• [The task]: A verbatim repeat of the records beneath this line is needed.

• [Input data]:
━━━━

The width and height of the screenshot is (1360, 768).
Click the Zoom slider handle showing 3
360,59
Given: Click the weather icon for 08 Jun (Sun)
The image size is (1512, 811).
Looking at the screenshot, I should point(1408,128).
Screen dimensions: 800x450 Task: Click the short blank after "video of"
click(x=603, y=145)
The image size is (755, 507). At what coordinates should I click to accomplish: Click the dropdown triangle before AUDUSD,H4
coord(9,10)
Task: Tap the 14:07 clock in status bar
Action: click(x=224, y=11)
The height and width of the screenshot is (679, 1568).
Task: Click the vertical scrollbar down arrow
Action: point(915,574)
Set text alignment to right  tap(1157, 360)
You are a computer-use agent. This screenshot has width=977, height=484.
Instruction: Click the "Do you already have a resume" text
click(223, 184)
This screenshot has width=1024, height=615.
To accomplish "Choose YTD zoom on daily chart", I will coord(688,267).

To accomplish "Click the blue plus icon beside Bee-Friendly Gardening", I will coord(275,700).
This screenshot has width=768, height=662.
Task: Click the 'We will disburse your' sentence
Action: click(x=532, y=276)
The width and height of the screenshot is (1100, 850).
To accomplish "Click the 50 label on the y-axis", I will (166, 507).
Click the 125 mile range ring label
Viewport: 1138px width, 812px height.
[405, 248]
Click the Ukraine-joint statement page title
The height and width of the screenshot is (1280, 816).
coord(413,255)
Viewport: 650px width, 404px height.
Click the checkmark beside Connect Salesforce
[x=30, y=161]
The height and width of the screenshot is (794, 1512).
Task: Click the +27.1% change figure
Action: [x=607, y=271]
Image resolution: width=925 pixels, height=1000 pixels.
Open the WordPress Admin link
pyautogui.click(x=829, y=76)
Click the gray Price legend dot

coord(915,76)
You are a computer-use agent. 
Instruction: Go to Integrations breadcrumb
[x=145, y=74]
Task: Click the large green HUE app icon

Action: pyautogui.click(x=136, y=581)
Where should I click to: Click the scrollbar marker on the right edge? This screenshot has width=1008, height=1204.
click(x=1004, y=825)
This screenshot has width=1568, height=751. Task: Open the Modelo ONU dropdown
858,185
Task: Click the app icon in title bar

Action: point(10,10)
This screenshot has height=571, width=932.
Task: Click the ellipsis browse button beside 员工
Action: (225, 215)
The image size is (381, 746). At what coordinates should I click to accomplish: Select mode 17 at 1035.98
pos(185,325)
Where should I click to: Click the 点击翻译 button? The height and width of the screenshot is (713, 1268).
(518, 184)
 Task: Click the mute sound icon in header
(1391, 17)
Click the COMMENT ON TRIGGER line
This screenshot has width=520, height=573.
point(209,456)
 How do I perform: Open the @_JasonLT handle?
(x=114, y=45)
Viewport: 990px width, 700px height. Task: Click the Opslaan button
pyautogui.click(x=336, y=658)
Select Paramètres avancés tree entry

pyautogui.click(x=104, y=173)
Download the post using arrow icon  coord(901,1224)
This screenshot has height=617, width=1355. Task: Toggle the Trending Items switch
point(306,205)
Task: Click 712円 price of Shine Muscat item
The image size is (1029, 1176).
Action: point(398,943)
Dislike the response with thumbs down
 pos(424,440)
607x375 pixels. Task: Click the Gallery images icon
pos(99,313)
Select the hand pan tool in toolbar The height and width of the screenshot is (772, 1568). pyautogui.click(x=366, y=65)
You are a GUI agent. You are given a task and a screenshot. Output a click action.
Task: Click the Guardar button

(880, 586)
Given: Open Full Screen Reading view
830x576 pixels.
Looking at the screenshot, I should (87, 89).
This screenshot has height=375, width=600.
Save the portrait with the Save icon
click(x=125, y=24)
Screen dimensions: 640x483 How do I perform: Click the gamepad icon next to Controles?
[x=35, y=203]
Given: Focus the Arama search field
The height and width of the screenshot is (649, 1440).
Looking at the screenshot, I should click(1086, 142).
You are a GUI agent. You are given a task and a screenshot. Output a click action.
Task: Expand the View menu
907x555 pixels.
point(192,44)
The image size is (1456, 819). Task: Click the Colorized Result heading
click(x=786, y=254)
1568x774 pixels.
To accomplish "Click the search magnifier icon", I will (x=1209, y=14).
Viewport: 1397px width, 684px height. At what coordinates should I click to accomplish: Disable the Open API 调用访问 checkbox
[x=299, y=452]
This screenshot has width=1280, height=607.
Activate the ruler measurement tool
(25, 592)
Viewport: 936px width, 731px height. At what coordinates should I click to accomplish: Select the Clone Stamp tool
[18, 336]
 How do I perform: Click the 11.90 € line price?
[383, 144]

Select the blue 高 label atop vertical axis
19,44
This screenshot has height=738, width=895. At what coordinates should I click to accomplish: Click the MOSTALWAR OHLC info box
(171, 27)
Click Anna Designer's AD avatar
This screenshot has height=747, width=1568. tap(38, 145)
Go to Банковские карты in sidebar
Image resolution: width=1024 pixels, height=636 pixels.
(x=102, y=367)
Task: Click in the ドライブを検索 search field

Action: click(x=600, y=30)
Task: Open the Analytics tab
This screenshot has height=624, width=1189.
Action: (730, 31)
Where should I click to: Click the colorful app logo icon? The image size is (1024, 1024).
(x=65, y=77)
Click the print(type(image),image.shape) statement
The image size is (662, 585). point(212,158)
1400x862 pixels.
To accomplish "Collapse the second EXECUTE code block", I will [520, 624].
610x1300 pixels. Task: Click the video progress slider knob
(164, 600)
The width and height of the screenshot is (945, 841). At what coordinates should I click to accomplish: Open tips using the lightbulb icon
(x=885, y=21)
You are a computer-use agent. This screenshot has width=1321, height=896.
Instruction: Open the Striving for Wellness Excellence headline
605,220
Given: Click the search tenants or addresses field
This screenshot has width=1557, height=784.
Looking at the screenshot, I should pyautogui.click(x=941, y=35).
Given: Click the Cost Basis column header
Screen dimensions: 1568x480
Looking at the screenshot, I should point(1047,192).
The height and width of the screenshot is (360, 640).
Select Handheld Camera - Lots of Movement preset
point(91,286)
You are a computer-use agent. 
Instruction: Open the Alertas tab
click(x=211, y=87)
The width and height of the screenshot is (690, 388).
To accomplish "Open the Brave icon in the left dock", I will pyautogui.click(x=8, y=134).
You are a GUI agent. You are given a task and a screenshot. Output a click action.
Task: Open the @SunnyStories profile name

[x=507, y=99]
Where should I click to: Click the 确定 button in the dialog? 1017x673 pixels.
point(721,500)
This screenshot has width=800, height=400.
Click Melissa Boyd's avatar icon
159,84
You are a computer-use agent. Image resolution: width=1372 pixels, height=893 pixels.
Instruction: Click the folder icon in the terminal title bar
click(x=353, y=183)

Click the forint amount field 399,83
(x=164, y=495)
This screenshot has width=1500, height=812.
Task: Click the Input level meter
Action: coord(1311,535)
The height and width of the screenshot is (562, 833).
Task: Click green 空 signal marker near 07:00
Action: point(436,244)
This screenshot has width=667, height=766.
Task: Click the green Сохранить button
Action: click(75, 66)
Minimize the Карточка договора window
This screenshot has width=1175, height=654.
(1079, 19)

━━━━

• [Completed exercise]:
The width and height of the screenshot is (1360, 768).
Click the Zoom slider handle showing 3
360,59
Given: Click the weather icon for 08 Jun (Sun)
The image size is (1512, 811).
Looking at the screenshot, I should point(1408,128).
Screen dimensions: 800x450 Task: Click the short blank after "video of"
click(x=603, y=145)
The image size is (755, 507). At what coordinates should I click to accomplish: Click the dropdown triangle before AUDUSD,H4
coord(9,10)
Task: Tap the 14:07 clock in status bar
Action: click(x=224, y=11)
The height and width of the screenshot is (679, 1568).
Task: Click the vertical scrollbar down arrow
Action: point(915,574)
Set text alignment to right  tap(1157, 360)
You are a computer-use agent. This screenshot has width=977, height=484.
Instruction: Click the "Do you already have a resume" text
click(223, 184)
This screenshot has width=1024, height=615.
To accomplish "Choose YTD zoom on daily chart", I will coord(688,267).

To accomplish "Click the blue plus icon beside Bee-Friendly Gardening", I will coord(275,700).
This screenshot has width=768, height=662.
Task: Click the 'We will disburse your' sentence
Action: click(x=532, y=276)
The width and height of the screenshot is (1100, 850).
To accomplish "Click the 50 label on the y-axis", I will (166, 507).
Click the 125 mile range ring label
Viewport: 1138px width, 812px height.
[405, 248]
Click the Ukraine-joint statement page title
The height and width of the screenshot is (1280, 816).
coord(413,255)
Viewport: 650px width, 404px height.
Click the checkmark beside Connect Salesforce
[x=30, y=161]
The height and width of the screenshot is (794, 1512).
Task: Click the +27.1% change figure
Action: [x=607, y=271]
Image resolution: width=925 pixels, height=1000 pixels.
Open the WordPress Admin link
pyautogui.click(x=829, y=76)
Click the gray Price legend dot

coord(915,76)
You are a computer-use agent. 
Instruction: Go to Integrations breadcrumb
[x=145, y=74]
Task: Click the large green HUE app icon

Action: pyautogui.click(x=136, y=581)
Where should I click to: Click the scrollbar marker on the right edge? This screenshot has width=1008, height=1204.
click(x=1004, y=825)
This screenshot has width=1568, height=751. Task: Open the Modelo ONU dropdown
858,185
Task: Click the app icon in title bar

Action: point(10,10)
This screenshot has height=571, width=932.
Task: Click the ellipsis browse button beside 员工
Action: (225, 215)
The image size is (381, 746). At what coordinates should I click to accomplish: Select mode 17 at 1035.98
pos(185,325)
Where should I click to: Click the 点击翻译 button? The height and width of the screenshot is (713, 1268).
(518, 184)
 Task: Click the mute sound icon in header
(1391, 17)
Click the COMMENT ON TRIGGER line
This screenshot has width=520, height=573.
point(209,456)
 How do I perform: Open the @_JasonLT handle?
(x=114, y=45)
Viewport: 990px width, 700px height. Task: Click the Opslaan button
pyautogui.click(x=336, y=658)
Select Paramètres avancés tree entry

pyautogui.click(x=104, y=173)
Download the post using arrow icon  coord(901,1224)
This screenshot has height=617, width=1355. Task: Toggle the Trending Items switch
point(306,205)
Task: Click 712円 price of Shine Muscat item
The image size is (1029, 1176).
Action: point(398,943)
Dislike the response with thumbs down
 pos(424,440)
607x375 pixels. Task: Click the Gallery images icon
pos(99,313)
Select the hand pan tool in toolbar The height and width of the screenshot is (772, 1568). pyautogui.click(x=366, y=65)
You are a GUI agent. You are given a task and a screenshot. Output a click action.
Task: Click the Guardar button

(880, 586)
Given: Open Full Screen Reading view
830x576 pixels.
Looking at the screenshot, I should (87, 89).
This screenshot has height=375, width=600.
Save the portrait with the Save icon
click(x=125, y=24)
Screen dimensions: 640x483 How do I perform: Click the gamepad icon next to Controles?
[x=35, y=203]
Given: Focus the Arama search field
The height and width of the screenshot is (649, 1440).
Looking at the screenshot, I should click(1086, 142).
You are a GUI agent. You are given a task and a screenshot. Output a click action.
Task: Expand the View menu
907x555 pixels.
point(192,44)
The image size is (1456, 819). Task: Click the Colorized Result heading
click(x=786, y=254)
1568x774 pixels.
To accomplish "Click the search magnifier icon", I will (x=1209, y=14).
Viewport: 1397px width, 684px height. At what coordinates should I click to accomplish: Disable the Open API 调用访问 checkbox
[x=299, y=452]
This screenshot has width=1280, height=607.
Activate the ruler measurement tool
(25, 592)
Viewport: 936px width, 731px height. At what coordinates should I click to accomplish: Select the Clone Stamp tool
[18, 336]
 How do I perform: Click the 11.90 € line price?
[383, 144]

Select the blue 高 label atop vertical axis
19,44
This screenshot has height=738, width=895. At what coordinates should I click to accomplish: Click the MOSTALWAR OHLC info box
(171, 27)
Click Anna Designer's AD avatar
This screenshot has height=747, width=1568. tap(38, 145)
Go to Банковские карты in sidebar
Image resolution: width=1024 pixels, height=636 pixels.
(x=102, y=367)
Task: Click in the ドライブを検索 search field

Action: click(x=600, y=30)
Task: Open the Analytics tab
This screenshot has height=624, width=1189.
Action: (730, 31)
Where should I click to: Click the colorful app logo icon? The image size is (1024, 1024).
(x=65, y=77)
Click the print(type(image),image.shape) statement
The image size is (662, 585). point(212,158)
1400x862 pixels.
To accomplish "Collapse the second EXECUTE code block", I will [520, 624].
610x1300 pixels. Task: Click the video progress slider knob
(164, 600)
The width and height of the screenshot is (945, 841). At what coordinates should I click to accomplish: Open tips using the lightbulb icon
(x=885, y=21)
You are a computer-use agent. This screenshot has width=1321, height=896.
Instruction: Open the Striving for Wellness Excellence headline
605,220
Given: Click the search tenants or addresses field
This screenshot has width=1557, height=784.
Looking at the screenshot, I should pyautogui.click(x=941, y=35).
Given: Click the Cost Basis column header
Screen dimensions: 1568x480
Looking at the screenshot, I should point(1047,192).
The height and width of the screenshot is (360, 640).
Select Handheld Camera - Lots of Movement preset
point(91,286)
You are a computer-use agent. 
Instruction: Open the Alertas tab
click(x=211, y=87)
The width and height of the screenshot is (690, 388).
To accomplish "Open the Brave icon in the left dock", I will pyautogui.click(x=8, y=134).
You are a GUI agent. You are given a task and a screenshot. Output a click action.
Task: Open the @SunnyStories profile name

[x=507, y=99]
Where should I click to: Click the 确定 button in the dialog? 1017x673 pixels.
point(721,500)
This screenshot has width=800, height=400.
Click Melissa Boyd's avatar icon
159,84
You are a computer-use agent. Image resolution: width=1372 pixels, height=893 pixels.
Instruction: Click the folder icon in the terminal title bar
click(x=353, y=183)

Click the forint amount field 399,83
(x=164, y=495)
This screenshot has width=1500, height=812.
Task: Click the Input level meter
Action: coord(1311,535)
The height and width of the screenshot is (562, 833).
Task: Click green 空 signal marker near 07:00
Action: point(436,244)
This screenshot has width=667, height=766.
Task: Click the green Сохранить button
Action: click(75, 66)
Minimize the Карточка договора window
This screenshot has width=1175, height=654.
(1079, 19)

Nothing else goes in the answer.